Wes Anderson’s Isle of Dogs Soundtrack
ABKCO Records
As with every Wes Anderson film release, audiophiles around the world gear up in great anticipation to find out which forgotten left-field musical treasure will be shot into the current zeitgeist. No matter where you check in on the “Children and Animals Acting Like Adults” or “Bad Dads” operatives that run amok throughout his career. Without the unorthodox beauty of “These Days” by a lamenting Nico in The Royal Tenenbaums, or the anthemic “getting the team back together” enthusiasm of Devo’s “Gut Feeling” from Life Aquatic With Steve Zissou…Cinematic guideposts would be lost.
The magic of ”I Won’t Hurt You,” a B-side on the début 1966 single by Los Angeles-based psychedelic group The West Coast Pop Art Experimental Band, becomes the melancholic construct this time around. The gangly declaration of protection, with a heartbeat rhythm, is the sonic emotional center of Isle of Dogs. Presenting a fleeting shard of vulnerability, between humor and fear, where a therapeutic tear could leak out.
The film, which marks Anderson’s return to stop-motion animation, delivers a very autocratic conformist-like soundtrack that runs on the insistent pounding of the Japanese taiko drum. Academy Award-winning Parisian composer Alexandre Desplat, who scores “Dogs,” wrote percussive charts that act in great concert along the swirling of woodwinds, and blunt use of bells as timely accents. It could be assumed these particular combinations illuminate the relationship nature has with human nature in the film. Desplat summoned the American composer/musician Kaoru Watanabe to give authentic taiko percussion on the soundtrack.

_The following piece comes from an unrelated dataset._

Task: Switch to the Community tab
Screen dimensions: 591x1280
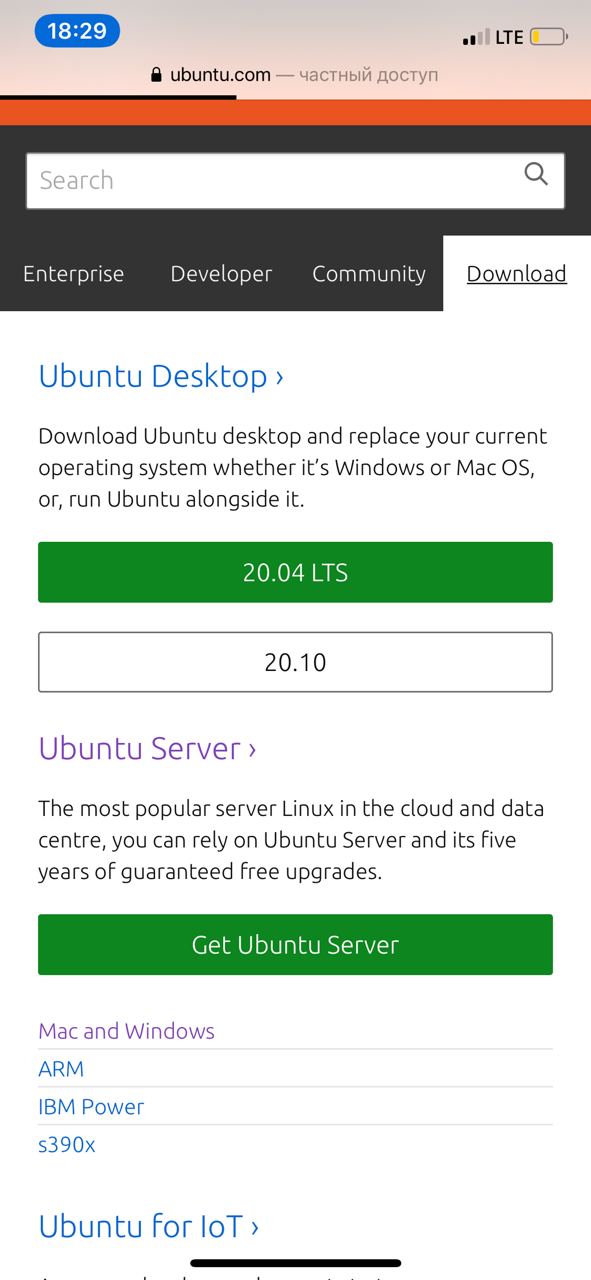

Isle of Dogs tells the story of Atari Kobayashi, 12-year-old ward of corrupt Mayor Kobayashi. When, by Executive Decree, all the canine pets of Megasaki City are exiled to a vast garbage-dump, Atari sets off alone in a miniature Junior-Turbo Prop and flies to Trash Island in search of his bodyguard-dog, Spots. There, with the assistance of a pack of newly found mongrel friends, he begins an epic journey that will decide the fate and future of the entire Prefecture.

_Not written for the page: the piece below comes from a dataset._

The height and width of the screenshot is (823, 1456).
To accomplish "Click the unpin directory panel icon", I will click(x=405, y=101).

The soundtrack also includes a composition from Seven Samurai, performed by the Toho Symphony Orchestra, as a cinematic nod to Akira Kurosawa’s work. “Kosame No Oka,” that is a central musical thematic from the filmmaker’s 1948 crime noir Drunken Angel.
Isle of Dogs is playing at select theaters in San Francisco.
Isle of Dogs Soundtrack will be available digitally March 23 on ABKCO Records.